Task set:
**a.** In the stunnel crash report, which client connection triggers the crash on AIX?
**b.** Carry the stunnel crash report on from the point where it stops.

Text segment:
■ ■ ■

Hi,
We built stunnel-4.20 on solaris, hpux, aix, tru64. irix and various
linux hosts, and it works fine everywhere except hpux10.20 and aix.
stunnel crashes with similar backtraces on AIX-4.3,5.1,5.2 and 5.3,
not on the first client connect (using stunnel client=yes, connecting
to s secure daytime server on another host, because everyone needs a
secure daytime server :-p) but on the second connection. We have not
tried server side yet, I assume results are similar.
The backtrace looks like this:
GDB:
Program terminated with signal 11, Segmentation fault.
#0 0xd0126b1c in _sigsetmask () from
/usr/lib/libpthreads.a(shr_xpg5.o)
(gdb) bt
#0 0xd0126b1c in _sigsetmask () from
/usr/lib/libpthreads.a(shr_xpg5.o)
#1 0xd0127e5c in _p_sigaction () from
/usr/lib/libpthreads.a(shr_xpg5.o)
#2 0xd0315544 in sigaction () from /usr/lib/libc.a(shr.o)
#3 0xd038beac in signal () from /usr/lib/libc.a(shr.o)

■ ■ ■

Excerpted records:
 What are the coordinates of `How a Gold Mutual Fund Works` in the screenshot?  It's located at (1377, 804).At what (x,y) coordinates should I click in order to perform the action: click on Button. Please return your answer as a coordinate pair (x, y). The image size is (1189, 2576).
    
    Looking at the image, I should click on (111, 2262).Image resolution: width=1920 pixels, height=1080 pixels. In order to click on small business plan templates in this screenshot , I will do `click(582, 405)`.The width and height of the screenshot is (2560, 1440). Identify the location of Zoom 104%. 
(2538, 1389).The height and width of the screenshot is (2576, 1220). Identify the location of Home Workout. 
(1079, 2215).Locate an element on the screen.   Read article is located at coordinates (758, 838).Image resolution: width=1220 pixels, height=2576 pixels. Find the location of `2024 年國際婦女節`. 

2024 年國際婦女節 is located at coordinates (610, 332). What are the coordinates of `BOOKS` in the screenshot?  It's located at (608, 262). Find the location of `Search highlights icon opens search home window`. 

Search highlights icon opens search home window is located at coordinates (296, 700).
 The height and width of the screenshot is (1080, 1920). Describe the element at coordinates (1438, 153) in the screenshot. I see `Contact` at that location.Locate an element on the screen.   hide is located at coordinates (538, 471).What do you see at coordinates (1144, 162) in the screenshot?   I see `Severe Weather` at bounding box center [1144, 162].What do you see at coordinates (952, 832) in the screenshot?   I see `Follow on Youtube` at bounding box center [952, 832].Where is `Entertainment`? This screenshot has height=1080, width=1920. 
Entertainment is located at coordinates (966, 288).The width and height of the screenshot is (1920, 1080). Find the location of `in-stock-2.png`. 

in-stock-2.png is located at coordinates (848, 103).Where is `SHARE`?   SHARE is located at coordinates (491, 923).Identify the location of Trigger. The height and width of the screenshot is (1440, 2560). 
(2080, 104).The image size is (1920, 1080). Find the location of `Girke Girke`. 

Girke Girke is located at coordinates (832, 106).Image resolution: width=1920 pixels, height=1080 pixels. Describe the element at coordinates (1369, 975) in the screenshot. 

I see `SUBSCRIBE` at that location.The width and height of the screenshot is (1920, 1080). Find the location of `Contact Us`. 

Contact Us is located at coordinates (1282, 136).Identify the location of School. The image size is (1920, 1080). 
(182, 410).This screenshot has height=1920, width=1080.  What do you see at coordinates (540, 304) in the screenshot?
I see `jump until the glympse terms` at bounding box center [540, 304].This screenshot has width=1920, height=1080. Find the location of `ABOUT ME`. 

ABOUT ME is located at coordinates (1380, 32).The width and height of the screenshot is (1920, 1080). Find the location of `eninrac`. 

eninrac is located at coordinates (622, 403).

■ ■ ■

Answers to the tasks:
**a.** The second connection, not the first.

**b.**
#4 0x10006200 in sigchld_handler (sig=0) at network.c:350
#5 0x00004378 in ?? ()
Previous frame inner to this frame (corrupt stack?)
dbx:
sigchld_handler(sig = 0), line 350 in "network.c"
_sigsetmask(??, ??, ??) at 0xd0126b1c
_p_sigaction(??, ??, ??) at 0xd0127e58
raise.sigaction(??, ??, ??) at 0xd0315540
signal(??, ??) at 0xd038bea8
sigchld_handler(sig = 0), line 350 in "network.c"
_sigsetmask(??, ??, ??) at 0xd0126b1c
_p_sigaction(??, ??, ??) at 0xd0127e58
raise.sigaction(??, ??, ??) at 0xd0315540
signal(??, ??) at 0xd038bea8
sigchld_handler(sig = 0), line 350 in "network.c"
_sigsetmask(??, ??, ??) at 0xd0126b1c
_p_sigaction(??, ??, ??) at 0xd0127e58
raise.sigaction(??, ??, ??) at 0xd0315540
signal(??, ??) at 0xd038bea8
repeated forever.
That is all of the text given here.